◆ **Task directions**: Using the string "agent" as the key, pull each matching line out of the records below.
-------- Data listing --------
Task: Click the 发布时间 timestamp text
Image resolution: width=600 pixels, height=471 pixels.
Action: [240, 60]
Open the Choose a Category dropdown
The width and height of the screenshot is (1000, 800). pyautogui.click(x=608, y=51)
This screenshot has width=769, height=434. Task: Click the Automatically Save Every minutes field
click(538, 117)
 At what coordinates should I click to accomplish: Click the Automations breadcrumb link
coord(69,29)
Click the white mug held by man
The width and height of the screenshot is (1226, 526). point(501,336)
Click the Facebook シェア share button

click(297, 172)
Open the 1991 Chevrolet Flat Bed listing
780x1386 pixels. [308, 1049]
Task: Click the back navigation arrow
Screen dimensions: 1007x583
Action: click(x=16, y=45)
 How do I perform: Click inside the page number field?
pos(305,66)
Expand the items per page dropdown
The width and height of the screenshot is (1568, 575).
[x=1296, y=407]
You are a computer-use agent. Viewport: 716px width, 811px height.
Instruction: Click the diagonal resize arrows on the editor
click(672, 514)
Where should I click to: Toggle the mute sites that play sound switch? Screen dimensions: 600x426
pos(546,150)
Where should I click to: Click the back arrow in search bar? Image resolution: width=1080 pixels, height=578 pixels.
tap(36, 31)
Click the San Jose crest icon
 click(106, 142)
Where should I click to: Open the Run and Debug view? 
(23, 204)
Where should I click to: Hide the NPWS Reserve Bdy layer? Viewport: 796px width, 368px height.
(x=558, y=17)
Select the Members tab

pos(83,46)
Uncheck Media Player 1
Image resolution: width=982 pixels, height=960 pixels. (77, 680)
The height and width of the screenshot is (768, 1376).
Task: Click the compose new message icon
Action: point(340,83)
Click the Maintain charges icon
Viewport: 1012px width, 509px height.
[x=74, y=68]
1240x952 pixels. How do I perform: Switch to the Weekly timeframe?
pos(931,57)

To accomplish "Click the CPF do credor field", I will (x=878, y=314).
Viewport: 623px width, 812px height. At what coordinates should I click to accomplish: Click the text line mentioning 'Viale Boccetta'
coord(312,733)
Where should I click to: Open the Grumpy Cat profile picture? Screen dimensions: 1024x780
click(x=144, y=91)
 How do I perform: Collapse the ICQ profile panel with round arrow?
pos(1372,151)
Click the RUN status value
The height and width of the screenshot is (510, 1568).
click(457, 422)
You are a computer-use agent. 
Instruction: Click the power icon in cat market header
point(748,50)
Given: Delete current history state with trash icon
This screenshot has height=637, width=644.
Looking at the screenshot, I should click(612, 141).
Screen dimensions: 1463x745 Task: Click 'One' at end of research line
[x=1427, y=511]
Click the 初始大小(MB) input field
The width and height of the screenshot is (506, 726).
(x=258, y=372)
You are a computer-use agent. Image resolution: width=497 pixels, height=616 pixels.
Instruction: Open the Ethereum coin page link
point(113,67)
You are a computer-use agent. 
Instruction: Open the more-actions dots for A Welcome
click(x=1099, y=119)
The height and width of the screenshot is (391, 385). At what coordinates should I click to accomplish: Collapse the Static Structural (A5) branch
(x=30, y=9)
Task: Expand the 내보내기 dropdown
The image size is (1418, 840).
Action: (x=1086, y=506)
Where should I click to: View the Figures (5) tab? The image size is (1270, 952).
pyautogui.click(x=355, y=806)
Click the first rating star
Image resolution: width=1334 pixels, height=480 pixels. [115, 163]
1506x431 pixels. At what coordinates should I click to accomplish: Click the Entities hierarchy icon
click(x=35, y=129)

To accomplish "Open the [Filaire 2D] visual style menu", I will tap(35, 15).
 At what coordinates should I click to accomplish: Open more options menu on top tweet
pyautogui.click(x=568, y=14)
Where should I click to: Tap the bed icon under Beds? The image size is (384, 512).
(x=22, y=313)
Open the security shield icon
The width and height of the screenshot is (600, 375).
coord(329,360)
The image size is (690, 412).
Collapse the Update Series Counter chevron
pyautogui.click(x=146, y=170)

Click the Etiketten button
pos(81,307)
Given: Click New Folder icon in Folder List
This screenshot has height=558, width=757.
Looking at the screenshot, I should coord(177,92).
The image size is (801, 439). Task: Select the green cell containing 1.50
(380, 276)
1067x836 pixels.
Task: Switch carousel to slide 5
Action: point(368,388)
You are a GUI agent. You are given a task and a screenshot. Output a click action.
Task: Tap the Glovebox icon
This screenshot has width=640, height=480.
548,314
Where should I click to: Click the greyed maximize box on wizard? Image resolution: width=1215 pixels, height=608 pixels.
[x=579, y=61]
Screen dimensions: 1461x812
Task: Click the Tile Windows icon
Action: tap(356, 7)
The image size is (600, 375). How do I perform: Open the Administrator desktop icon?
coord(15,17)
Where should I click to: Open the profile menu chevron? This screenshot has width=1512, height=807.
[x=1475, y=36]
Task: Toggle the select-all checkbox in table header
--------
◆ **Expected answer**:
You are a computer-use agent. Viewport: 716px width, 811px height.
You are a computer-use agent. 
You are a computer-use agent. Image resolution: width=497 pixels, height=616 pixels.
You are a computer-use agent. 
You are a GUI agent. You are given a task and a screenshot. Output a click action.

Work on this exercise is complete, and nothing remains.